Chief executive of the chamber, Isaac Kwesu, said more stable power supplies and higher deliveries from artisanal miners — who accounted for 37 percent of total gold produced during the quarter — where behind the inceased output.
“Energy remains a challenge though we have seen some improvements which also may be one of the reasons why output increased in the first quarter,” Kwesu told journalists at a press conference ahead of the chamber’s annual meeting in Victoria Falls later this week.
“We anticipate that the energy sector remains fragile. We need to grow the energy sector so that we can sustain the growth of the mining sector.”
The chamber last December facilitated the importation of 300 megawatts from South Africa’s Eskom.
Small-scale producers delivered 1,876 tonnes compared to 1,215 tonnes during the same period last year.
“Gold, which benefited from both firm price and increased output, recorded a 17 percent increase in value to $189 million,” said Kwesu, adding that the country was on course to achieve the 24 tonnes target by year-end if current production levels were maintained.
Secondary producers, which include Unki, Mimosa and Zimplats, registered a 33 percent increase in production to 493 kg while output from large producers grew five percent to 2,735 kg.

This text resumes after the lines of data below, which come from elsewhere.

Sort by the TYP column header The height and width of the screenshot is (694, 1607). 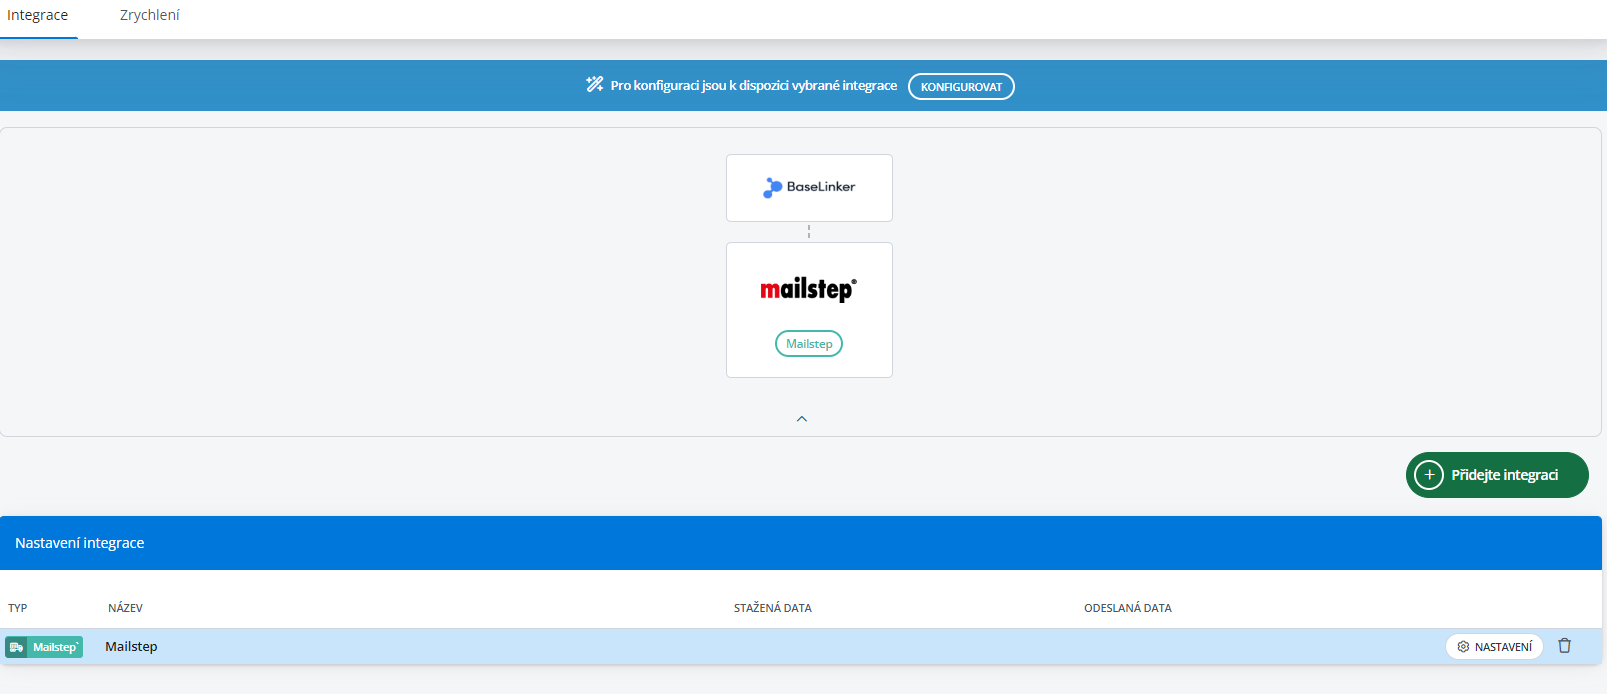pos(18,608)
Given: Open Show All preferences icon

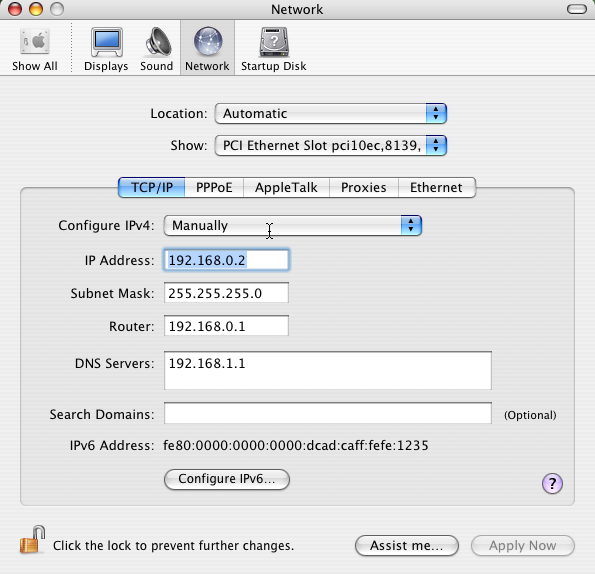Looking at the screenshot, I should pos(35,41).
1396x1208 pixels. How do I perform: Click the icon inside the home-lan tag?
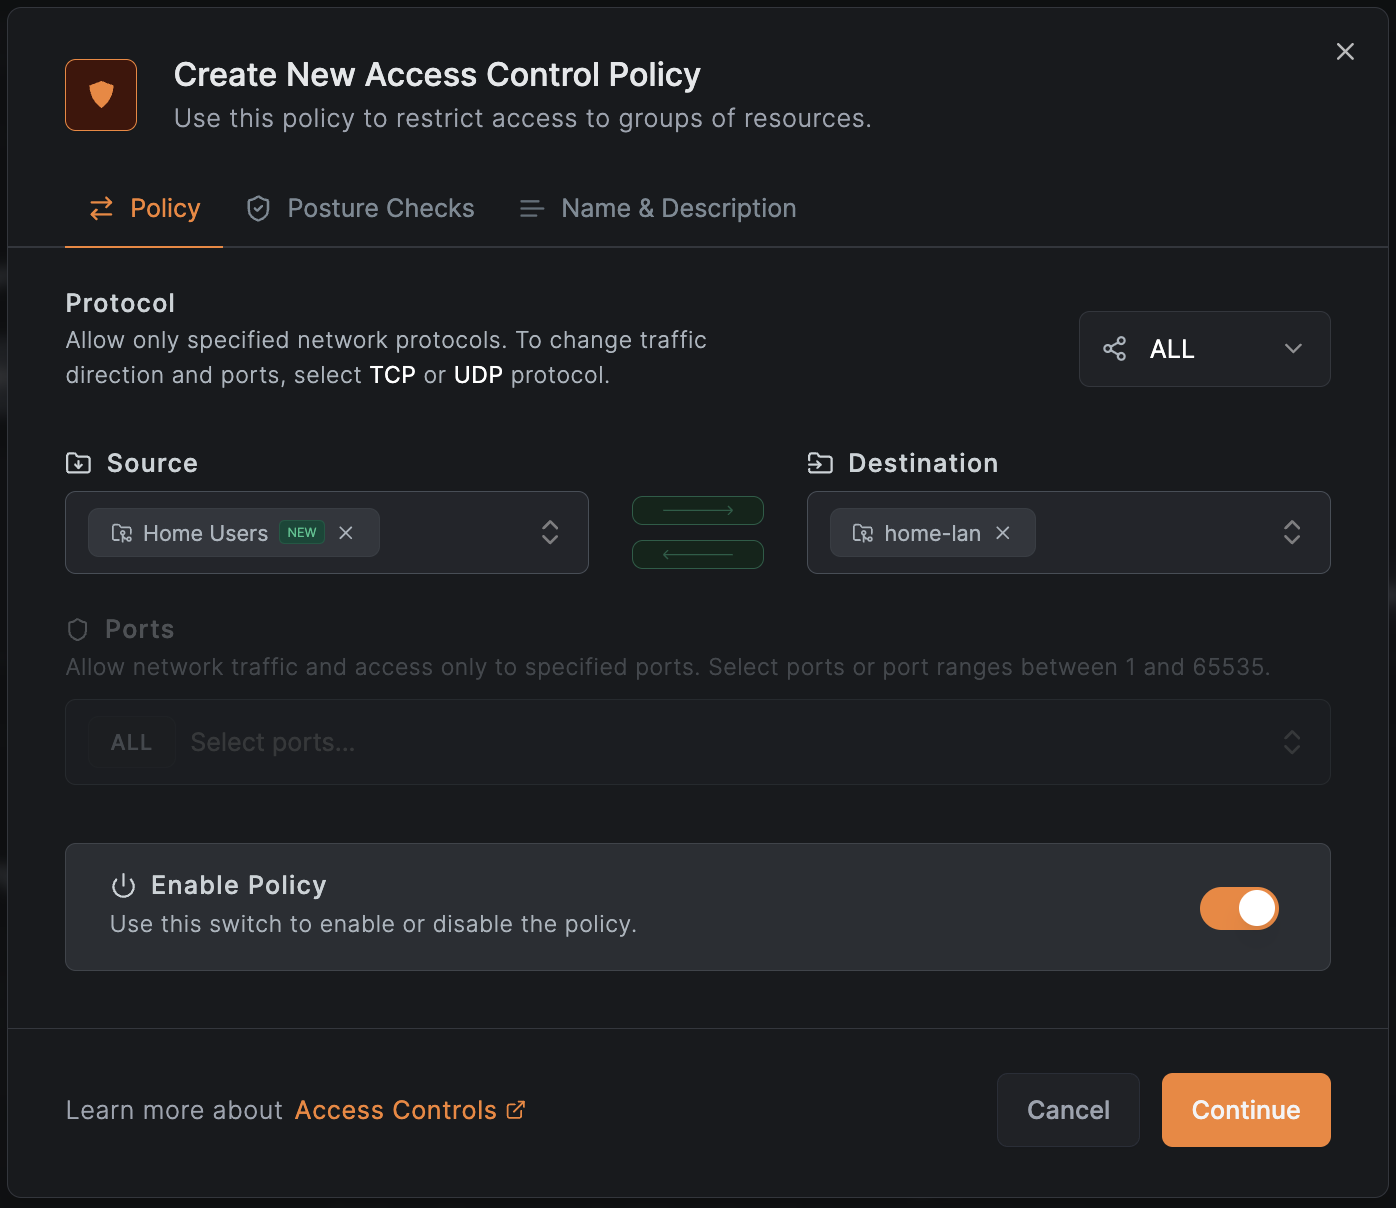coord(862,533)
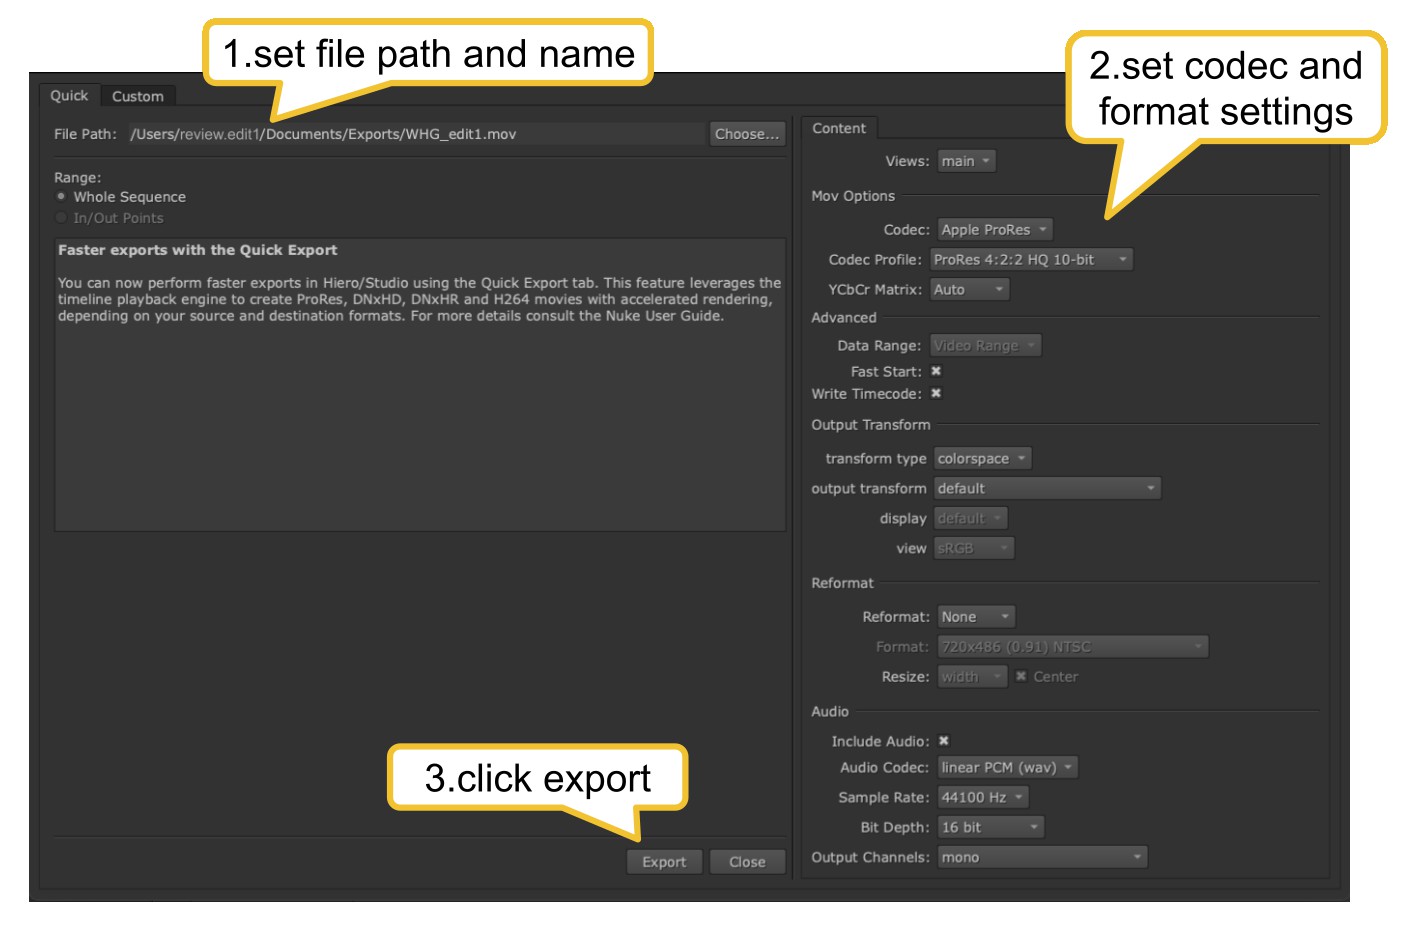Open the Reformat dropdown set to None
Image resolution: width=1408 pixels, height=950 pixels.
975,617
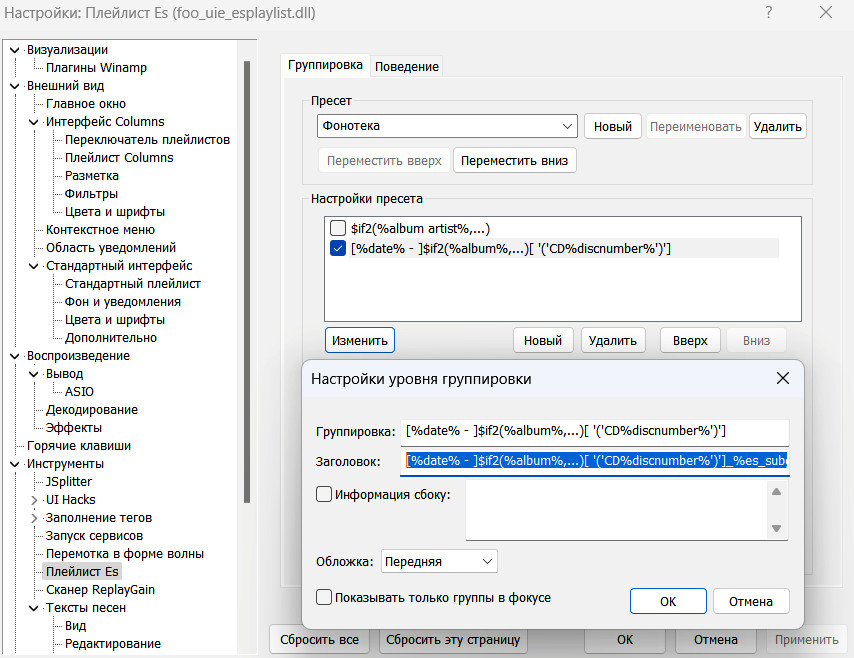
Task: Expand the UI Hacks tree node
Action: [34, 500]
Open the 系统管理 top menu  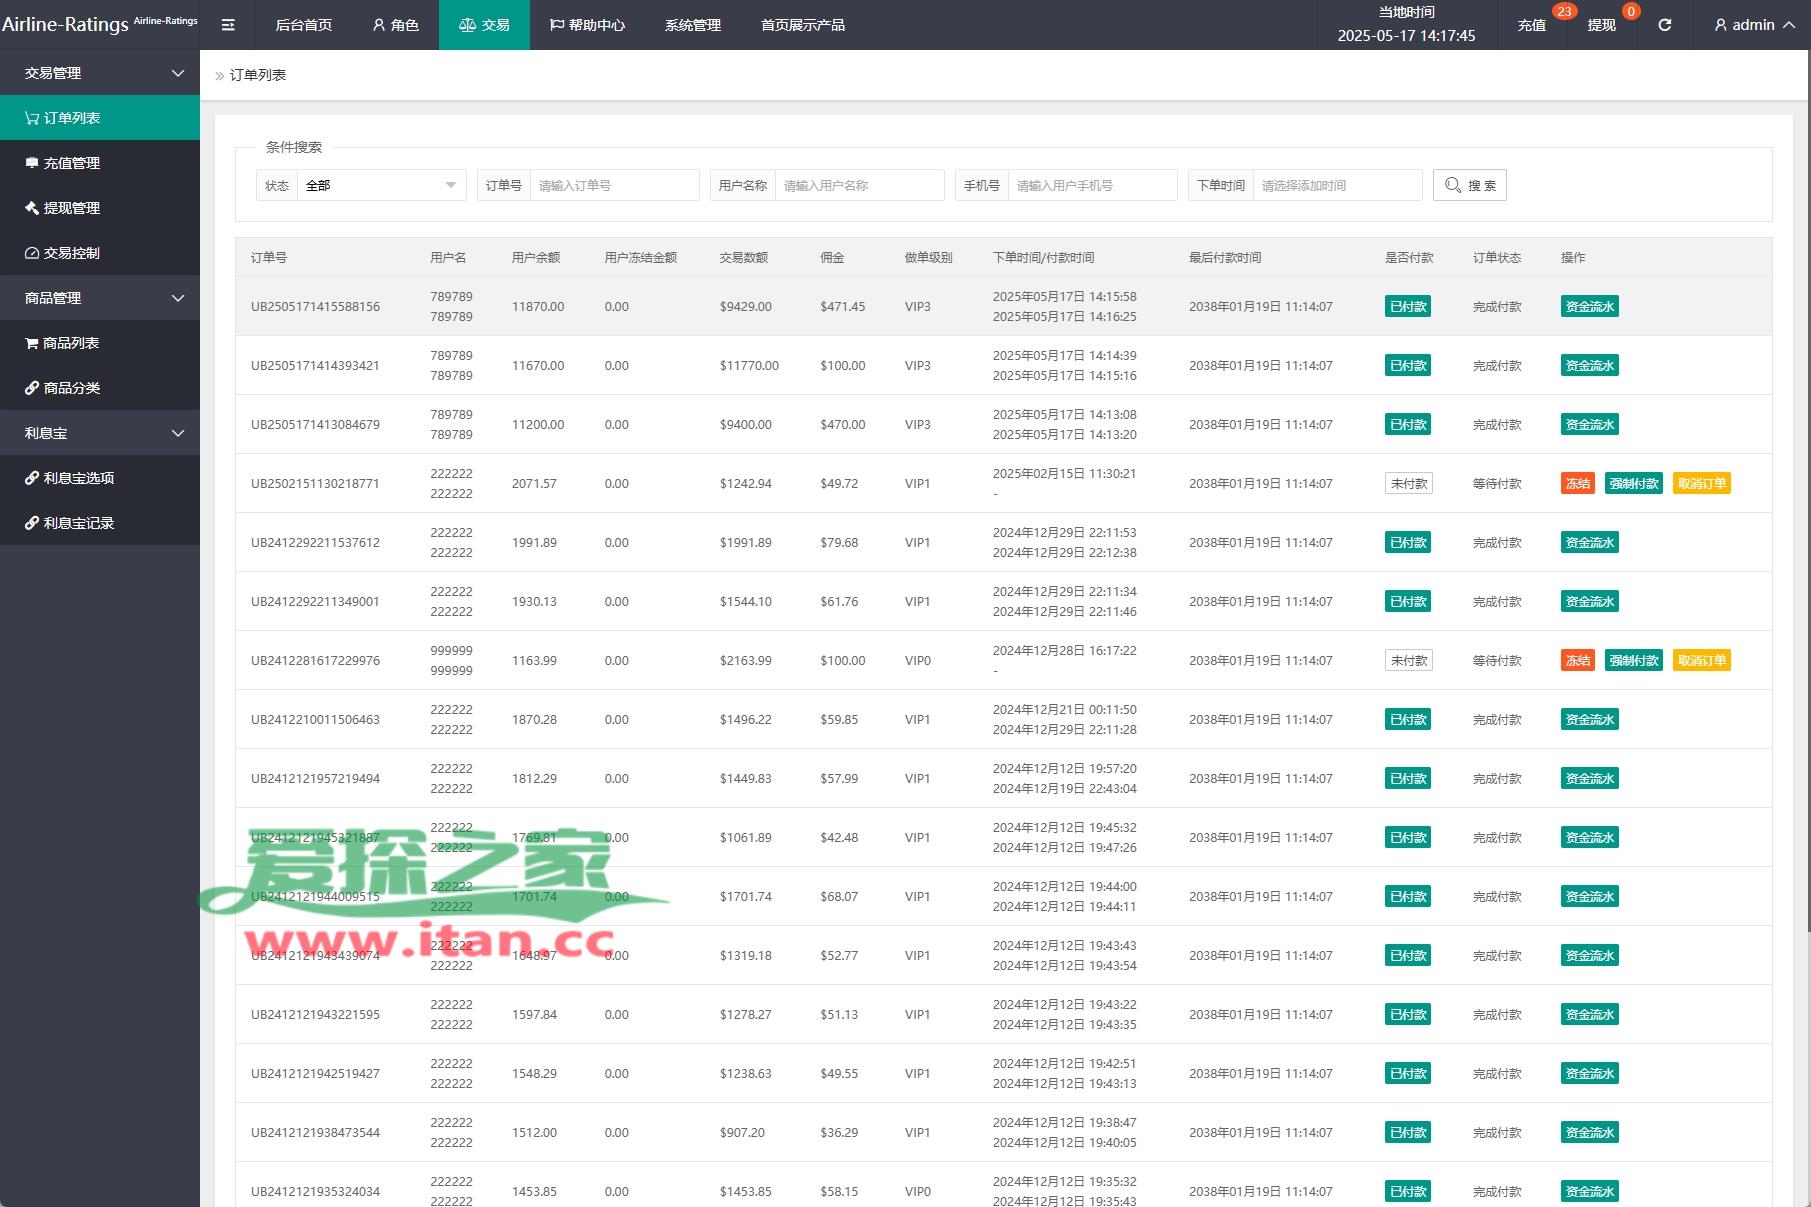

During the first quarter of the year, prices for all minerals declined, with the exception of gold, platinum and iridium.
“Total at mine value for the minerals produced in the quarter declined by 3.4 percent to $419 million compared to the same period last year.”
Platinum production during the quarter was up 43 percent to 4,3 tonnes from 3 tonnes last year.
Earnings from the mineral also rose six percent to $108 million compared to $102 million in the same quarter last year. Iridium recorded a 38 percent increase in earnings to $1, 7 million from 1,671 tonnes.
Nickel, whose production was up 10 percent to 4, 8 tonnes, was among the hardest hit minerals recording a 31 percent decline in earnings to $30 million.